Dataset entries
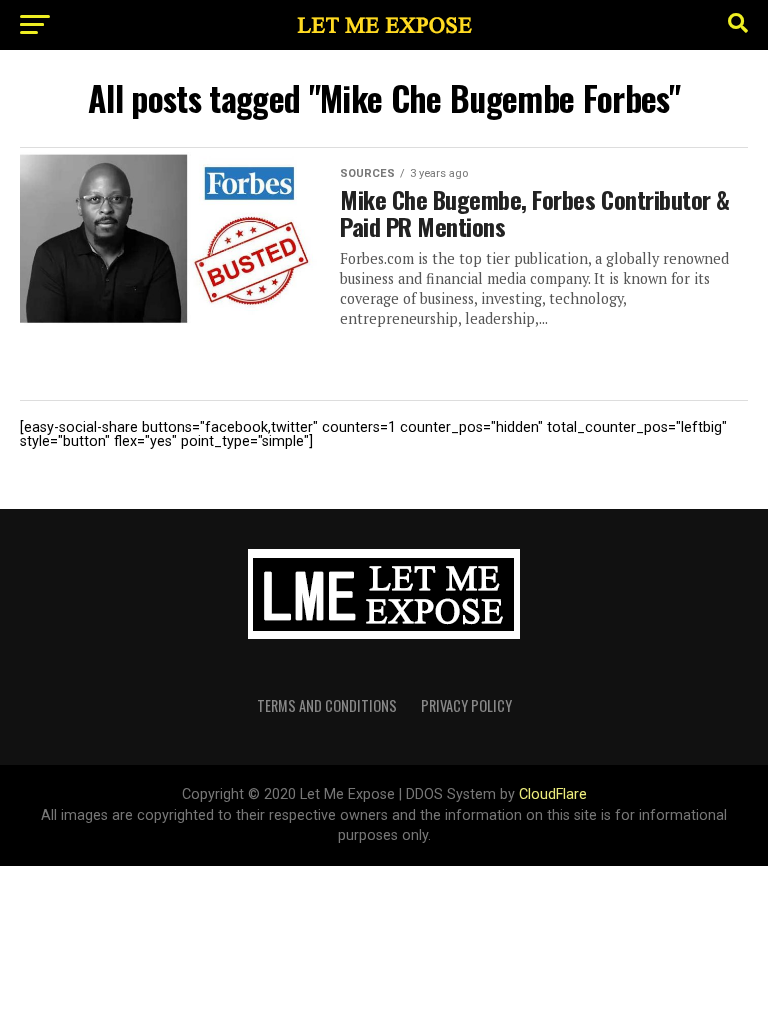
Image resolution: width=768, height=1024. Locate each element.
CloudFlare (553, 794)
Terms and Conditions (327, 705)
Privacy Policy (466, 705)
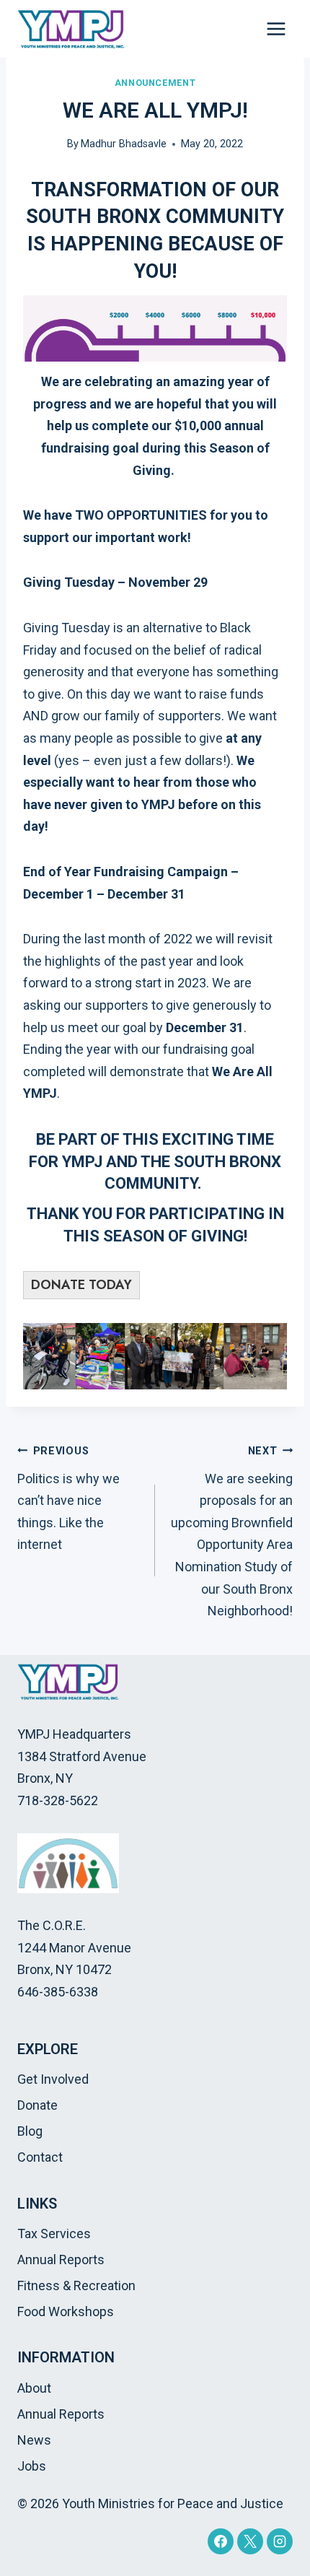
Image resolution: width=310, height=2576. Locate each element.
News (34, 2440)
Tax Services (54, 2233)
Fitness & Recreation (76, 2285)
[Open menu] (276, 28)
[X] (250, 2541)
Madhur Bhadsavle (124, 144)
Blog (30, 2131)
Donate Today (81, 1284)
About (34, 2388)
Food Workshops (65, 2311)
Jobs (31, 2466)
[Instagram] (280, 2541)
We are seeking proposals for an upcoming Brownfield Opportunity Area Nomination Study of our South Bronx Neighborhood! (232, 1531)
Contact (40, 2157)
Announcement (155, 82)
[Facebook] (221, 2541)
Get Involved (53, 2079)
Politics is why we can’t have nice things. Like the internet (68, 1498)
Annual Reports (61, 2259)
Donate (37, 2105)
==
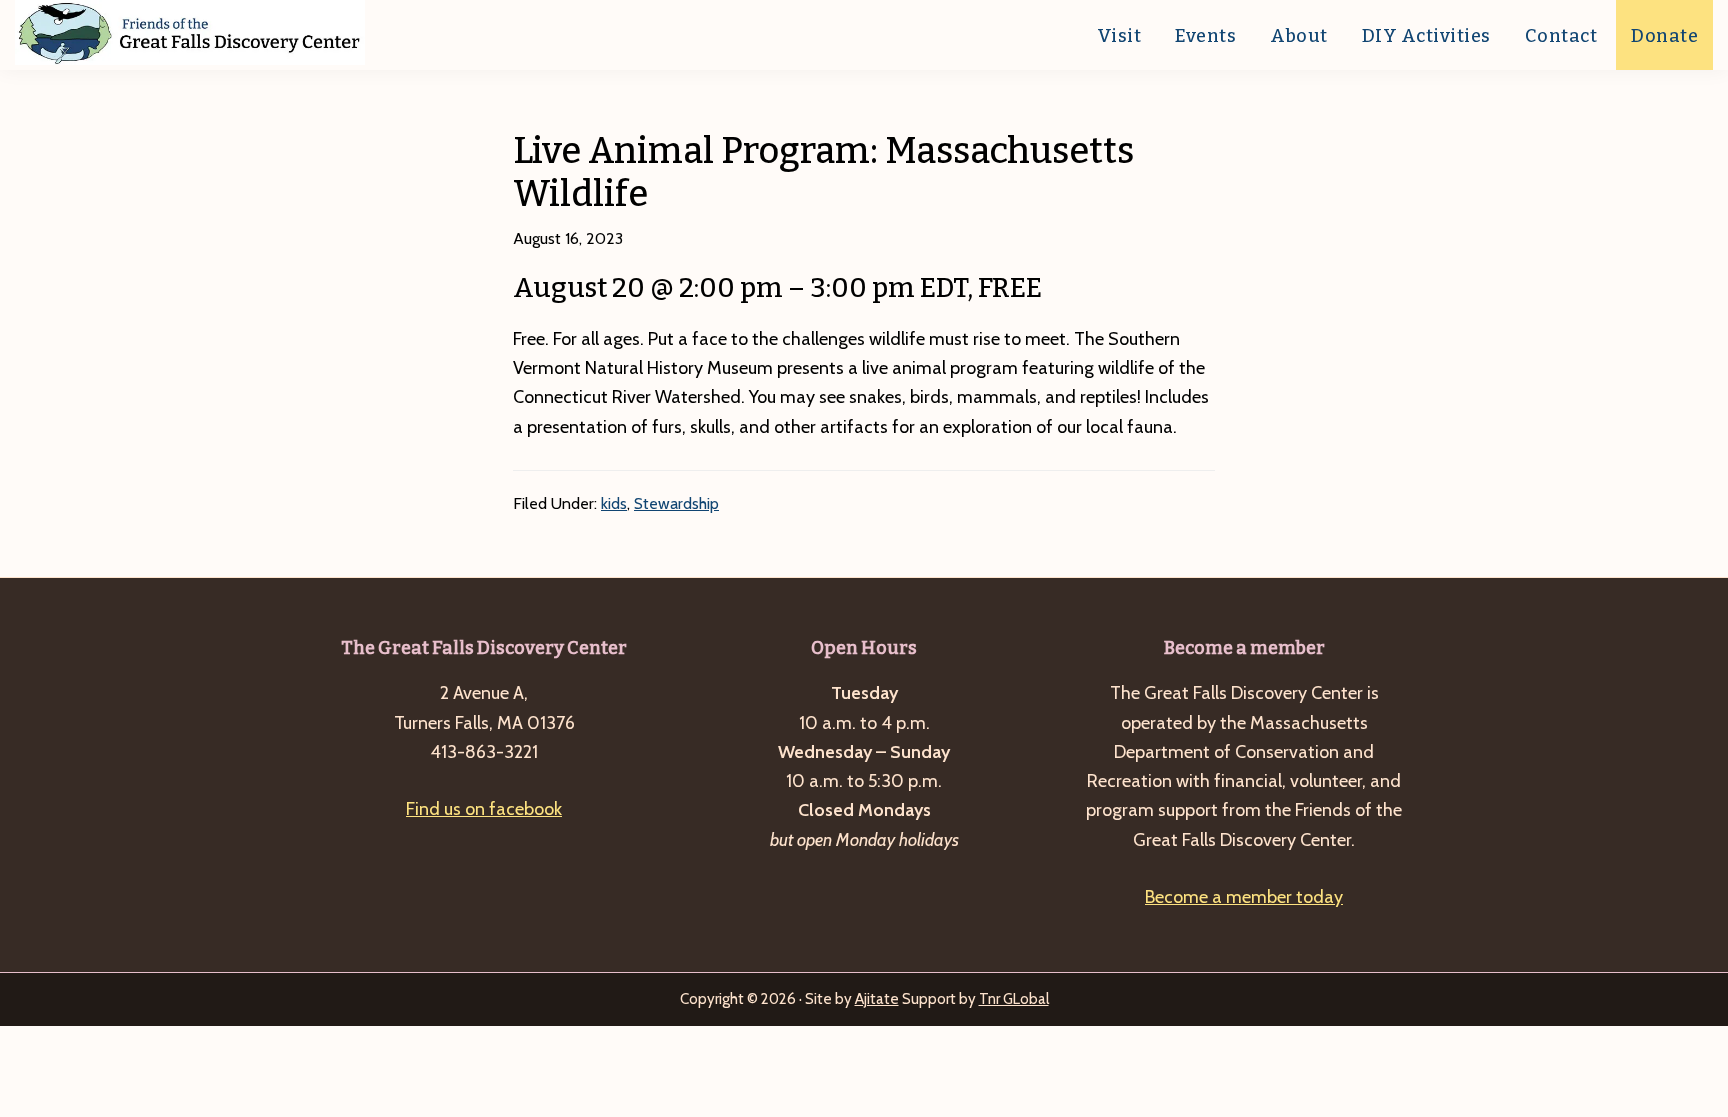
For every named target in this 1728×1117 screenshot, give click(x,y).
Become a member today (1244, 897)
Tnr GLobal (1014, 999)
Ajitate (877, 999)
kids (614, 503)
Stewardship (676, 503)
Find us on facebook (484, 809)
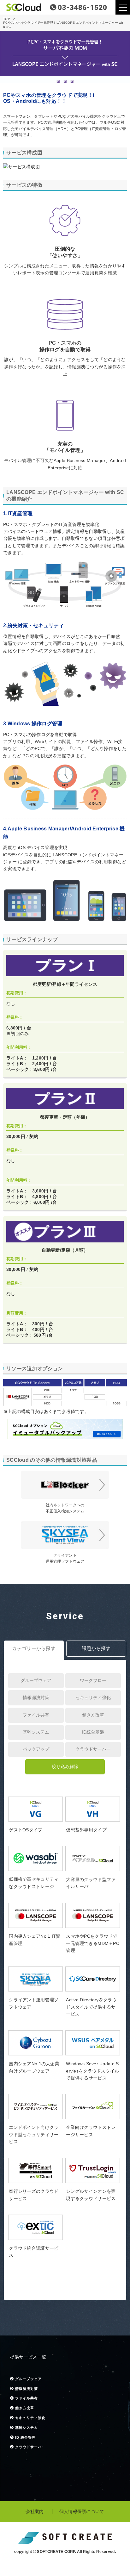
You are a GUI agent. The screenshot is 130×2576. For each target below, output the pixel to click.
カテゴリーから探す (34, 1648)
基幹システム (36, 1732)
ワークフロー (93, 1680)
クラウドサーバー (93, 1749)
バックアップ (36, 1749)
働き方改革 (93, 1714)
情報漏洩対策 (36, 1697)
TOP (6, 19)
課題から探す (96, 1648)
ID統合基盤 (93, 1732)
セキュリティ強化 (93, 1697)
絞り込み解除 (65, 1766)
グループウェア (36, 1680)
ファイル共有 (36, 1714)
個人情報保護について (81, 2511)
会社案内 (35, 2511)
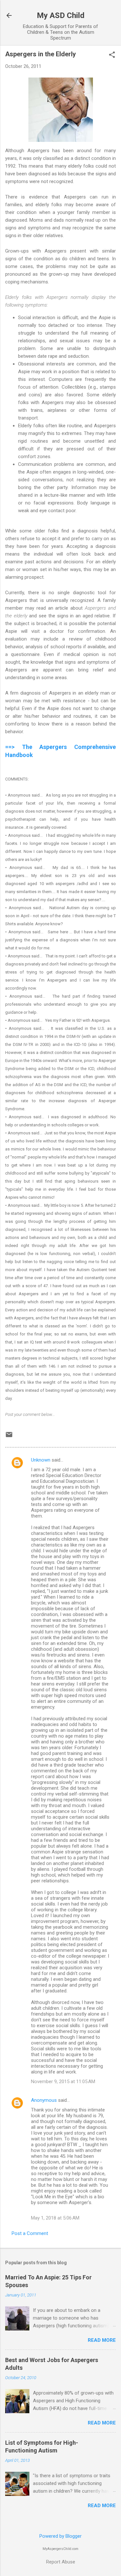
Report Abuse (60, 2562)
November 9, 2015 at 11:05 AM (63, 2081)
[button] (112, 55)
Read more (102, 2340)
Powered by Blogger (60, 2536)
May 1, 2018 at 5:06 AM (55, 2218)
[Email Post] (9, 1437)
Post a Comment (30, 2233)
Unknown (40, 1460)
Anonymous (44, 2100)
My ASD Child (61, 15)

• **Your task**
Only one stretch of the entries above is wanted: the lines from the one containing "Image resolution: width=310, height=2576." through the one containing "[Instagram] (280, 2541)". Please reproduce it exactly.

• **Solution**
Image resolution: width=310, height=2576. Locate each element.
News (34, 2440)
Tax Services (54, 2233)
Fitness & Recreation (76, 2285)
[Open menu] (276, 28)
[X] (250, 2541)
Madhur Bhadsavle (124, 144)
Blog (30, 2131)
Donate Today (81, 1284)
About (34, 2388)
Food Workshops (65, 2311)
Jobs (31, 2466)
[Instagram] (280, 2541)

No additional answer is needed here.